– Папа, мы уже в Харькове?
– В Харькове, Светик, в Харькове, – ответил ей.
– Надо же. Разбудили. Пойдем, пусть поспит, – расстроился отец, готовивший вместе с Таней импровизированную постель.
Но я уже знал, теперь дочь не уснет ни за что. Она уже отдохнула и была готова осваивать незнакомую обстановку. Вряд ли она осознавала пространственные масштабы нашего путешествия. Скорее всего, часовой перелет показался ей чем-то вроде такой же по времени поездки в метро к нашим родственникам, разбросанным по окраинам гигантской Москвы. Но в метро, в отличие от самолета, ее укачивало, впрочем, как и во всем остальном наземном транспорте, и всю дорогу она, как правило, крепко спала. Но, стоило только спящую дочь положить в ее кроватку, она сразу просыпалась.
Светланка, конечно же, оказались в центре общего внимания. К нашему с Таней удивлению, это ее ничуть не смущало. Похоже, я неплохо подготовил ее к тому, что в Харькове она увидит много незнакомых людей, которые захотят с ней познакомиться. Очень удивил известием, что ее бабушка и дедушка, к которым она поедет, это мои мама и папа.
– Мой дедушка твой папа? – с искренним недоумением спросила дочь, узнав необычную для нее новость, и не дожидаясь ответа, рассмеялась.
Вскоре нас усадили за праздничный стол. Пошли обычные застольные разговоры обо всем на свете. Но шестым чувством постоянно ощущал какую-то напряженность. Исходила она явно от матери.
Нет, похоже, ничто не сможет поколебать ее первоначального мнения о невестке. При встрече она холодно поприветствовала Татьяну, без энтузиазма поцеловала ребенка, а за столом сидела молча, внимательно вслушиваясь в разговоры, но, не принимая в них участия. Что ж, как-нибудь продержимся эти праздничные дни, а вот предстоящий летний отпуск придется проводить где угодно, но только не в Харькове.

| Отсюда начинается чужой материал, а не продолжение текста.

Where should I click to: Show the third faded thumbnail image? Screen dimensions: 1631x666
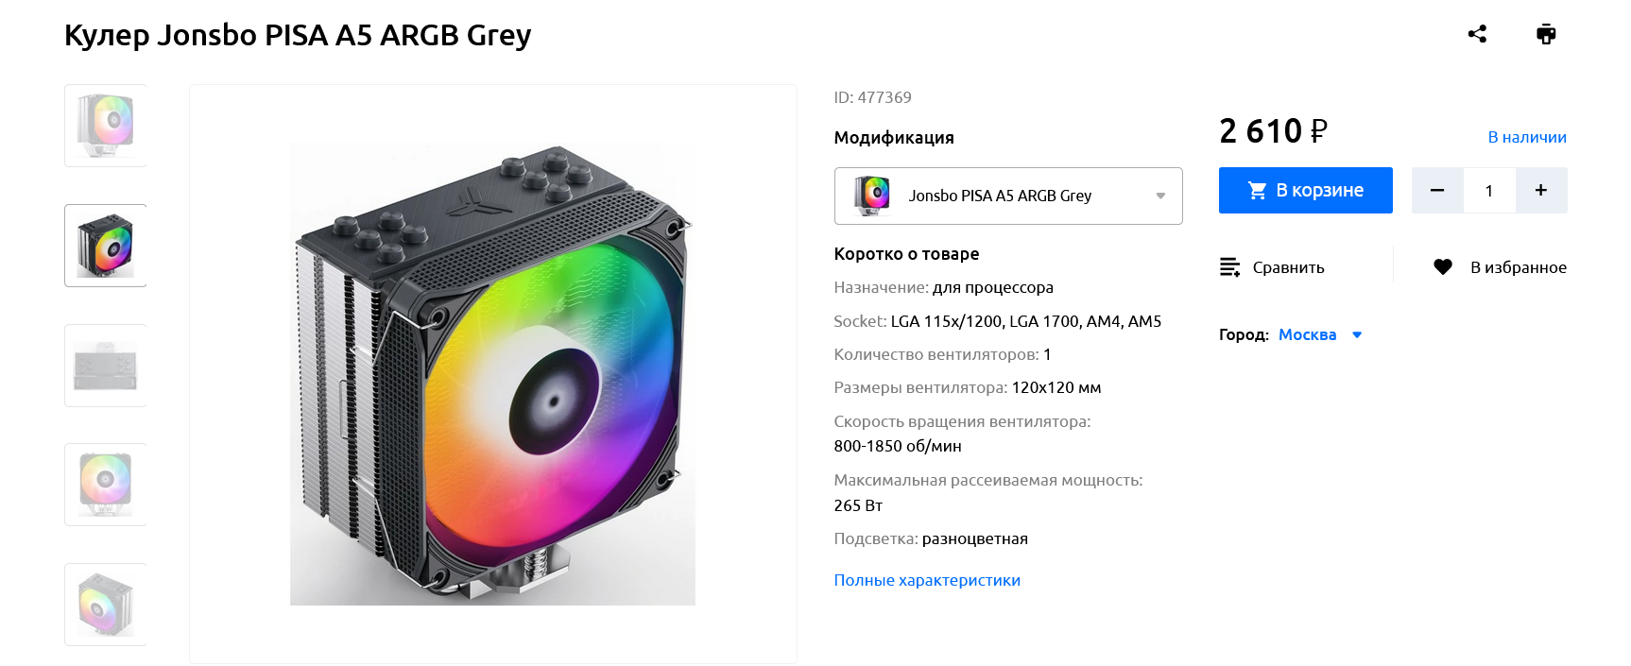tap(106, 366)
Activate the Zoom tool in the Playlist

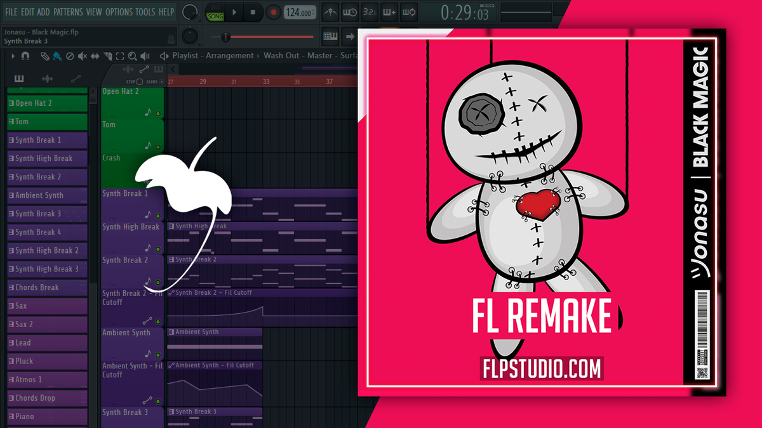[133, 56]
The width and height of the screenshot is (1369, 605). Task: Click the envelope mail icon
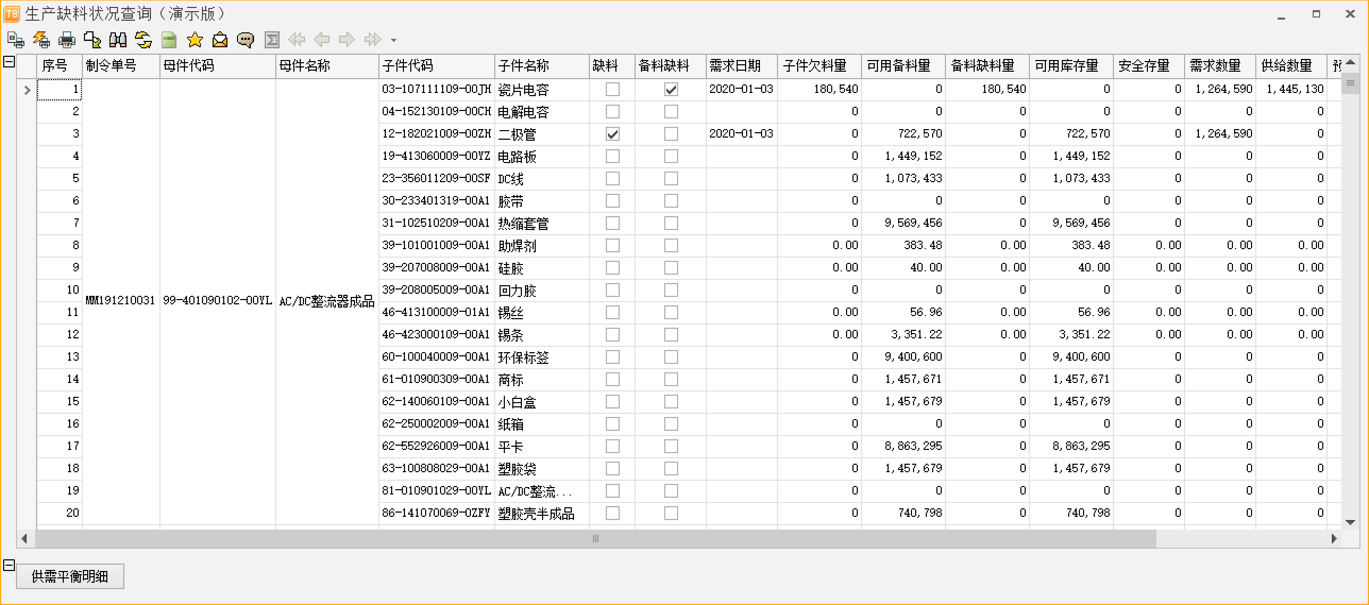(220, 40)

Удивило, что за весь день к нам так и не подъехали Саша с Тамарой и племянником Сережей. Когда поинтересовался у отца, почему их нет, выяснилось, семья брата на праздники уехала в Кораблино – к родителям Тамары. Обидно. Так хотелось посмотреть, как они устроились в отремонтированной квартире. Но оказалось, проблем нет, и мы хоть завтра сможем съездить на старую квартиру.
Когда приехали на место, оказалось, мама забыла ключ от двери. Не беда, эту дверь мы с Сашкой уже давно научились открывать без ключа. Поколдовав минут пять с замком, к всеобщему удивлению легко вскрыл квартиру.

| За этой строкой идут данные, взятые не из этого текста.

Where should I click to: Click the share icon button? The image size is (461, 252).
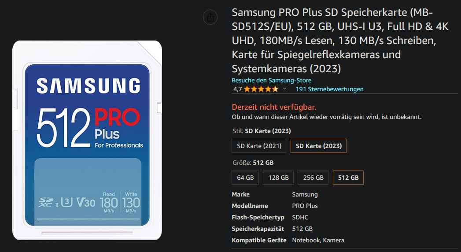point(210,17)
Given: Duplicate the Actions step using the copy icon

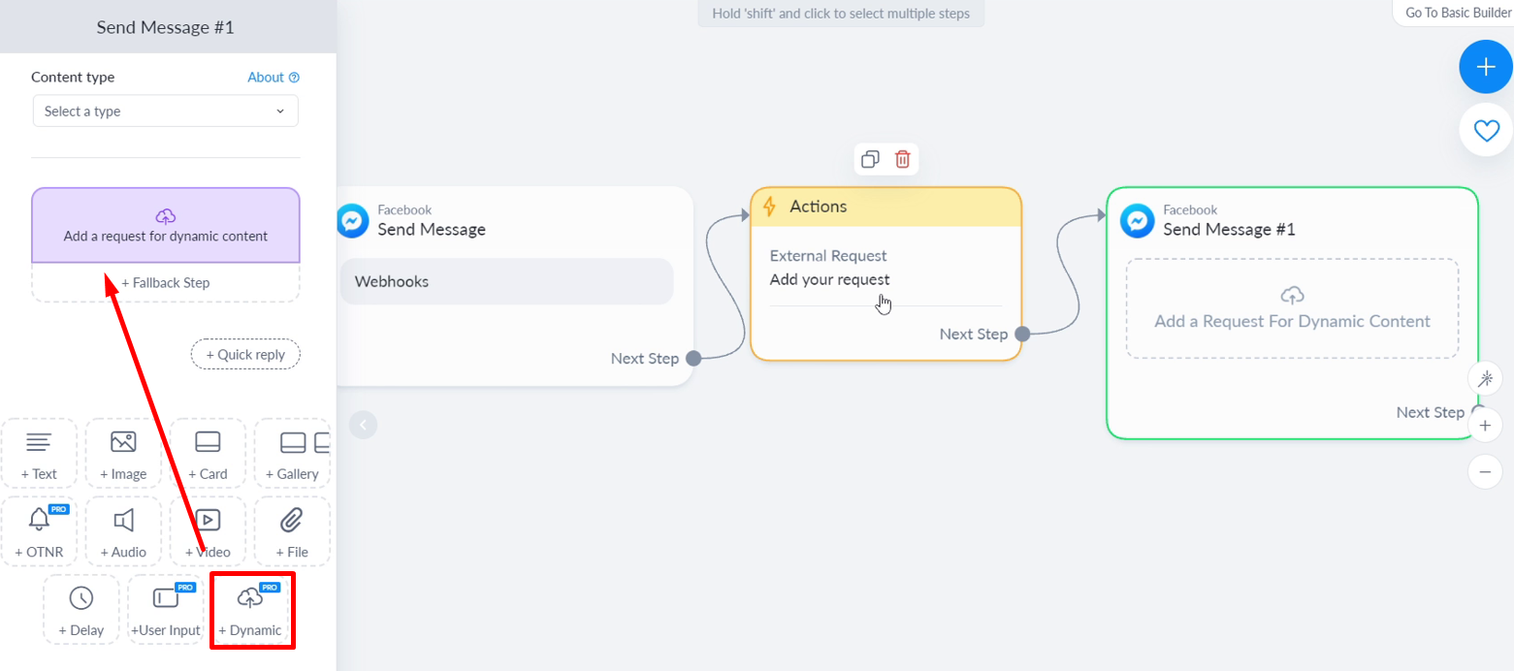Looking at the screenshot, I should (x=870, y=159).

– Это что, каждый, кому не лень, может так открыть нашу дверь? – обеспокоилась мама.
– Ну, не каждый. Для вора любая дверь не помеха, а такая – семечки. Только вряд ли кто сюда полезет, – успокоил мать.
Однако состояние квартиры поразило. Впечатление, что здесь что-то впопыхах искали. Все вещи разбросаны. Один из плафонов люстры разбит. От него осталась лишь часть фрагментов, но осколки с пола аккуратно убраны. Зато вся кладовая оказалась доверху забитой вещами. Приглядевшись, легко опознали вещи Шурика.
Отлегло. Нет, это не следы работы воров, а просто в очередной раз в квартиру вселился наш беспокойный родственничек. Похоже, время вселения он, как всегда, выбрал удачно – ребята, очевидно, уже собирались в дорогу, и им было не до него. Только, где сам Шурик? Поразмыслив, пришли к выводу, что, скорее всего, уехал с ребятами в Кораблино. Снова встал вопрос, что делать, когда вся команда вернется после праздников. Ведь выселить его тем же способом, что и в прошлый раз, вряд ли удастся. А оставлять здесь просто опасно. Он наверняка снова начнет спаивать брата.
Мы не стали убирать следы “погрома”. Я аккуратно закрыл дверь на замок, и мы вышли во двор.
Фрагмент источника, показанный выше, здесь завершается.